▶ [WORK TO COMPLETE] Please write out every line of the material exactly.

▶ [DATA EXTRACT]
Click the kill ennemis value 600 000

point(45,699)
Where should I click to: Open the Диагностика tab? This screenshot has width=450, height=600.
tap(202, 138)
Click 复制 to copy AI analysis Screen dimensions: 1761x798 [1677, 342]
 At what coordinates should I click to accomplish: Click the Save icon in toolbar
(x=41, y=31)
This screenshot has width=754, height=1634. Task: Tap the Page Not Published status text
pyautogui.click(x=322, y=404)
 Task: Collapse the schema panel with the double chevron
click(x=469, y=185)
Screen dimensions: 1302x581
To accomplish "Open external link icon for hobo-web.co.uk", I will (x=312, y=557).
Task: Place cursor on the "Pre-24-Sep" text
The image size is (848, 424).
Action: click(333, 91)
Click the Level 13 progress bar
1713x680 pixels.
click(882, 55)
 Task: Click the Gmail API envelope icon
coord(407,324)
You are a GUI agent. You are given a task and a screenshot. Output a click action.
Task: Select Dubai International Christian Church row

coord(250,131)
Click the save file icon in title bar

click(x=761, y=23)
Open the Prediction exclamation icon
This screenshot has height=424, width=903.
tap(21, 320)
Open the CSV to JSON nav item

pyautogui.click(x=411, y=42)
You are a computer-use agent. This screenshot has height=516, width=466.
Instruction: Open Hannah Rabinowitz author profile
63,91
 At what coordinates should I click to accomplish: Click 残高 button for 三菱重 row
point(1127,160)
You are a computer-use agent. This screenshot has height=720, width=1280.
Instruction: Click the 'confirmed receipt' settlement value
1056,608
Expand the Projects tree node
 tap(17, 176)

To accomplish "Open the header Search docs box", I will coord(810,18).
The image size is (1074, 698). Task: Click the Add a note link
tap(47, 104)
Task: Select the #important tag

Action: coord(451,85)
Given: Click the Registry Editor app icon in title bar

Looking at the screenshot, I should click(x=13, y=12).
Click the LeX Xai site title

▶ [WRITTEN SOLUTION]
Click the kill ennemis value 600 000

point(45,699)
Where should I click to: Open the Диагностика tab? This screenshot has width=450, height=600.
tap(202, 138)
Click 复制 to copy AI analysis Screen dimensions: 1761x798 [1677, 342]
 At what coordinates should I click to accomplish: Click the Save icon in toolbar
(x=41, y=31)
This screenshot has width=754, height=1634. Task: Tap the Page Not Published status text
pyautogui.click(x=322, y=404)
 Task: Collapse the schema panel with the double chevron
click(x=469, y=185)
Screen dimensions: 1302x581
To accomplish "Open external link icon for hobo-web.co.uk", I will (x=312, y=557).
Task: Place cursor on the "Pre-24-Sep" text
The image size is (848, 424).
Action: click(333, 91)
Click the Level 13 progress bar
1713x680 pixels.
click(882, 55)
 Task: Click the Gmail API envelope icon
coord(407,324)
You are a GUI agent. You are given a task and a screenshot. Output a click action.
Task: Select Dubai International Christian Church row

coord(250,131)
Click the save file icon in title bar

click(x=761, y=23)
Open the Prediction exclamation icon
This screenshot has height=424, width=903.
tap(21, 320)
Open the CSV to JSON nav item

pyautogui.click(x=411, y=42)
You are a computer-use agent. This screenshot has height=516, width=466.
Instruction: Open Hannah Rabinowitz author profile
63,91
 At what coordinates should I click to accomplish: Click 残高 button for 三菱重 row
point(1127,160)
You are a computer-use agent. This screenshot has height=720, width=1280.
Instruction: Click the 'confirmed receipt' settlement value
1056,608
Expand the Projects tree node
 tap(17, 176)

To accomplish "Open the header Search docs box", I will coord(810,18).
The image size is (1074, 698). Task: Click the Add a note link
tap(47, 104)
Task: Select the #important tag

Action: coord(451,85)
Given: Click the Registry Editor app icon in title bar

Looking at the screenshot, I should click(x=13, y=12).
Click the LeX Xai site title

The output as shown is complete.